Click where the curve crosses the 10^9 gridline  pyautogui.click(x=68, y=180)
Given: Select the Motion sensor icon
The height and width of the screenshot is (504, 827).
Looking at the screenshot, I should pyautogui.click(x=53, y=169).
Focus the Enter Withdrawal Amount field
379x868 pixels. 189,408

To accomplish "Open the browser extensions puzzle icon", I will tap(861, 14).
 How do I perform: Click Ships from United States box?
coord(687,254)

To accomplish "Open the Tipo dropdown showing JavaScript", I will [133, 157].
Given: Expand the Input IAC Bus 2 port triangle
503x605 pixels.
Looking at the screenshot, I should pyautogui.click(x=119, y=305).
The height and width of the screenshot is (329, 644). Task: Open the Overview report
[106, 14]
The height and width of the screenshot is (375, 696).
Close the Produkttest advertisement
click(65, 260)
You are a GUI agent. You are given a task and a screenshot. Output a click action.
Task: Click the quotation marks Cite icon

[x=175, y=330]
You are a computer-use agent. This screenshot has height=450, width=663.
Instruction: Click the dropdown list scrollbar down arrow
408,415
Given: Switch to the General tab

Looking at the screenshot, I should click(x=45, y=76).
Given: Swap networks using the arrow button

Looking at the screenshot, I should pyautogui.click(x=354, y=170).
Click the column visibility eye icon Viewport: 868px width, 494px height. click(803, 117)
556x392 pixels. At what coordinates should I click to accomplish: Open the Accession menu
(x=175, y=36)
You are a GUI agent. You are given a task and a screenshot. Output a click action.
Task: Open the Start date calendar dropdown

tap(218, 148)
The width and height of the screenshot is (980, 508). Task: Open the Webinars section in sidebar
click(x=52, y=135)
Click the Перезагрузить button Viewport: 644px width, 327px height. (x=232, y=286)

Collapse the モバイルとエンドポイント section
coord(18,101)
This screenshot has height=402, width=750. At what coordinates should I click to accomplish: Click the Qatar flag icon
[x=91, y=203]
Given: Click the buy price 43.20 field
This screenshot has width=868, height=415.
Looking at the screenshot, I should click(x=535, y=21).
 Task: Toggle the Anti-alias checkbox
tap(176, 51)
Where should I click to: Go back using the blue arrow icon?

Activity:
Copy every line from the records above that contains the word "Viewport".

Exercise response:
Click the column visibility eye icon Viewport: 868px width, 494px height. click(803, 117)
Click the Перезагрузить button Viewport: 644px width, 327px height. (x=232, y=286)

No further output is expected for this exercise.